Potential of nature-based solutions to reduce antibiotics, antimicrobial resistance, and pathogens in aquatic ecosystems. a critical review.

This comprehensive scientific review evaluates the effectiveness of nature-based solutions (NBS) in reducing antibiotics (ABs), combating antimicrobial resistance (AMR), and controlling pathogens in various aquatic environments at different river catchment levels. It covers conventional and innovative treatment wetland configurations for wastewater treatment to reduce pollutant discharge into the aquatic ecosystems as well as exploring how river restoration and saltmarshes can enhance pollutant removal. Through the analysis of experimental studies and case examples, the review shows NBS's potential for providing sustainable and cost-effective solutions to improve the health of aquatic ecosystems. It also evaluates the use of diagnostic indicators to predict NBS effectiveness in removing specific pollutants such as ABs and AMR. The review concludes that NBS are feasible for addressing the new challenges stemming from human activities such as the presence of ABs, AMR and pathogens, contributing to a better understanding of NBS, highlighting success stories, addressing knowledge gaps, and providing recommendations for future research and implementation.

Impact of organic soil amendments in antibiotic levels, antibiotic resistance gene loads, and microbiome composition in corn fields and crops.
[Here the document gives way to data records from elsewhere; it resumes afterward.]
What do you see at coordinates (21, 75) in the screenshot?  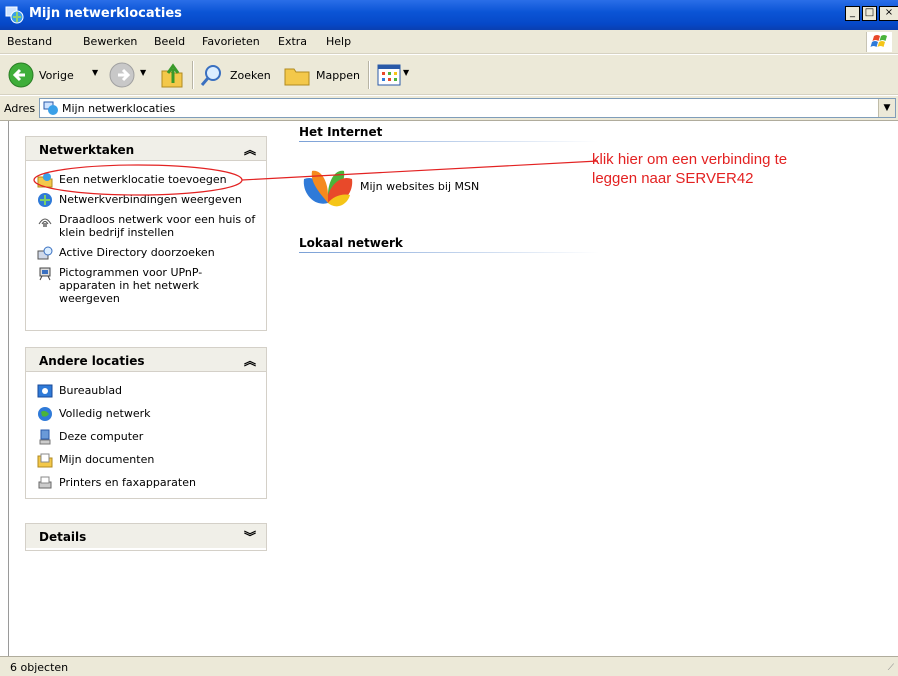 I see `back-arrow-icon` at bounding box center [21, 75].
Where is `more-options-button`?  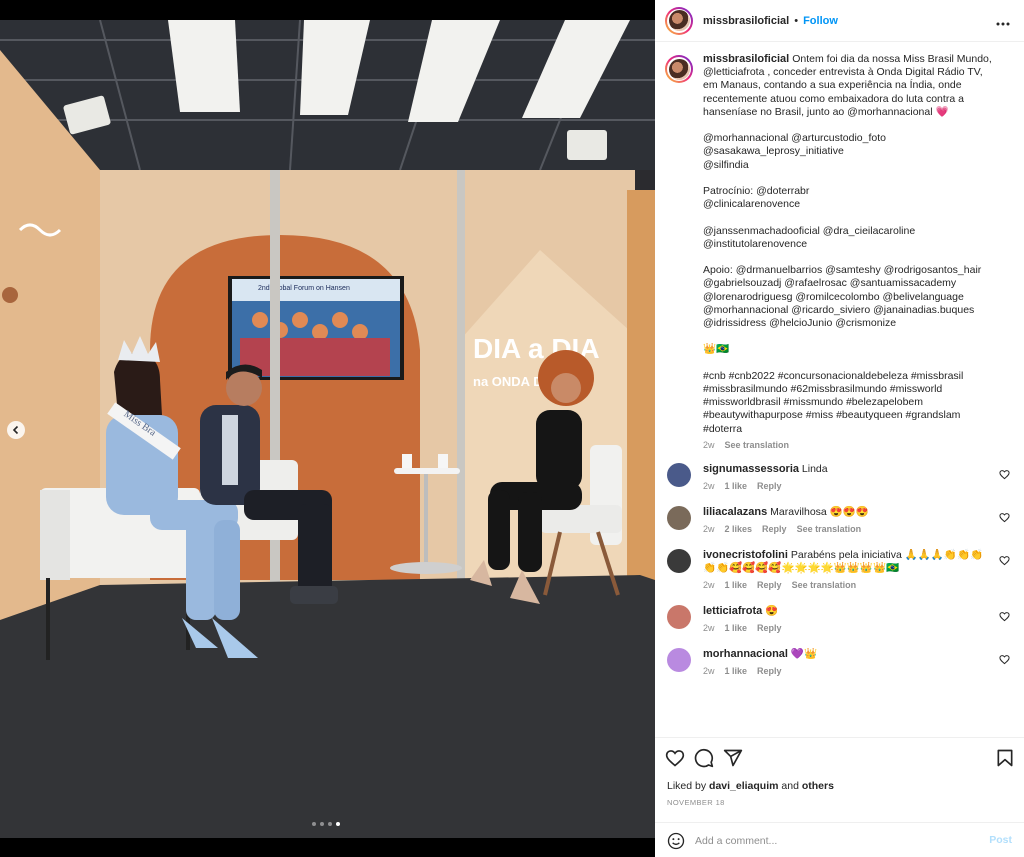
more-options-button is located at coordinates (1003, 21).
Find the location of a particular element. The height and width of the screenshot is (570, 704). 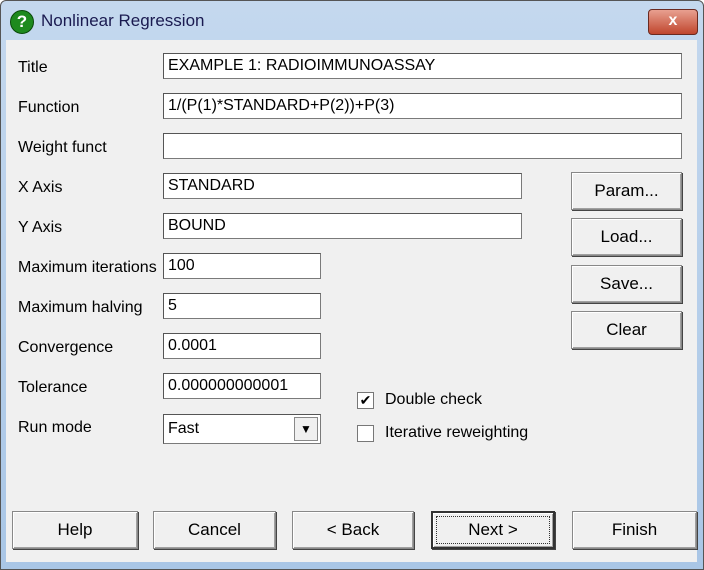

max-iterations-label: Maximum iterations is located at coordinates (88, 268).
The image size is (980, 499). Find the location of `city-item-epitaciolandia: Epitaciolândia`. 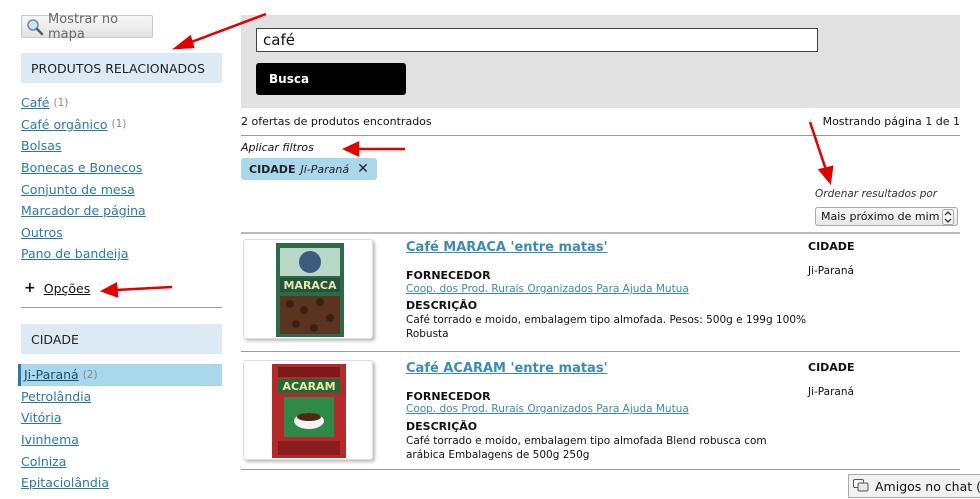

city-item-epitaciolandia: Epitaciolândia is located at coordinates (122, 483).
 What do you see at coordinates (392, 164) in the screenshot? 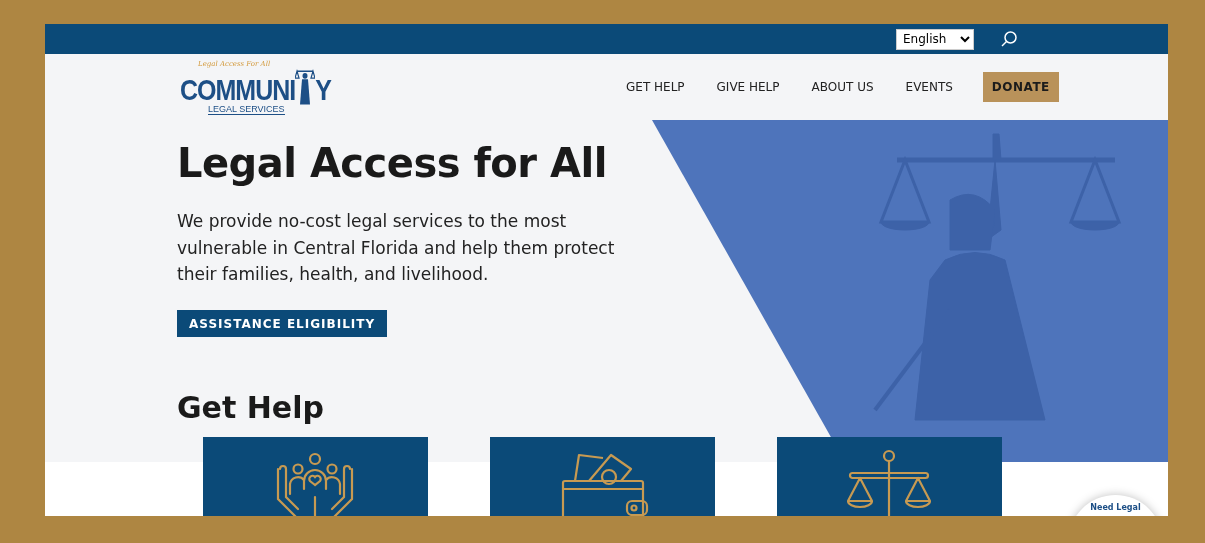
I see `hero-title: Legal Access for All` at bounding box center [392, 164].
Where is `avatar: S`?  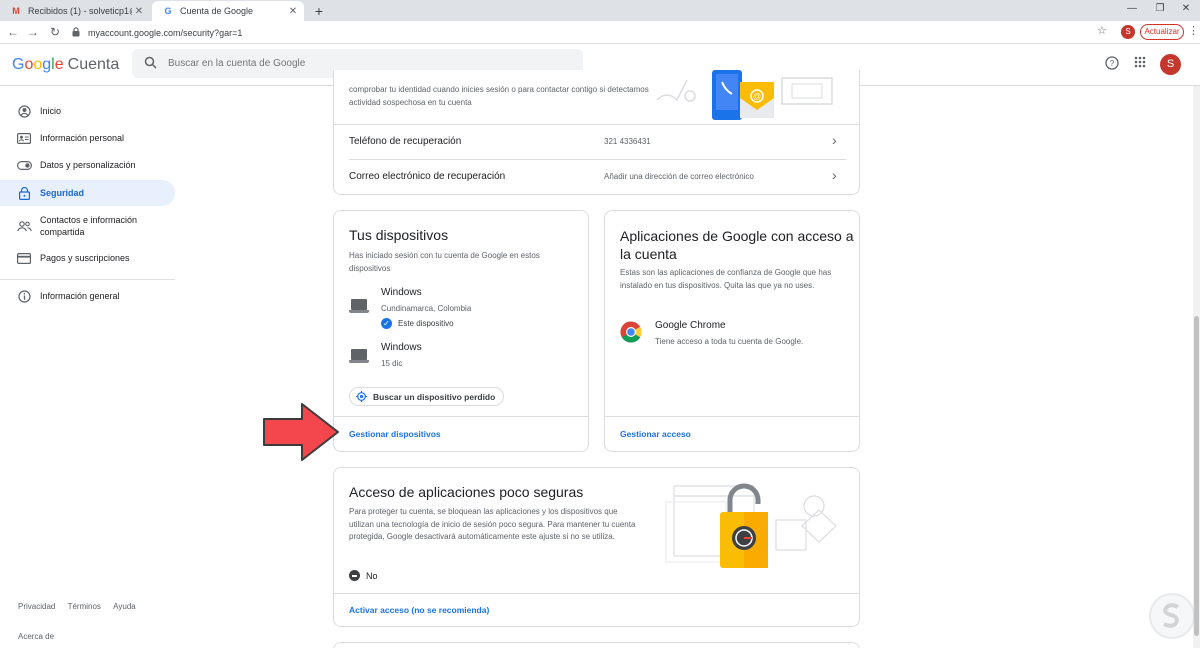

The potential spreading of antibiotic resistance genes (ARG) into agricultural fields and crops represent a fundamental limitation on the use of organic fertilization in food production systems. We present here a study of the effect of spreading four types of organic soil amendments (raw pig slurry, liquid and solid fractions, and a digested derivative) on demonstrative plots in two consecutive productive cycles of corn harvest (Zea mays), using a mineral fertilizer as a control, following the application of organic amendments at 32-62 T per ha (150 kg total N/ha) and allowing 5-8 months between fertilization and harvest. A combination of qPCR and high-throughput 16S rDNA sequencing methods showed a small, but significant impact of the fertilizers in both ARG loads and microbiomes in soil samples, particularly after the second harvesting cycle. The slurry solid fraction showed the largest impact on both ARG loads and microbiome variation, whereas its digestion derivatives showed a much smaller impact. Soil samples with the highest ARG loads also presented increased levels of tetracyclines, indicating a potential dual hazard by ARG and antibiotic residues linked to some organic amendments. Unlike soils, no accumulation of ARG or antibiotics was observed in corn leaves (used as fodder) or grains, and no grain sample reached detection limits for neither parameter. These results support the use of organic soil amendments in corn crops, while proposing the reduction of the loads of ARGs and antibiotics from the fertilizers to greatly reduce their potential risk.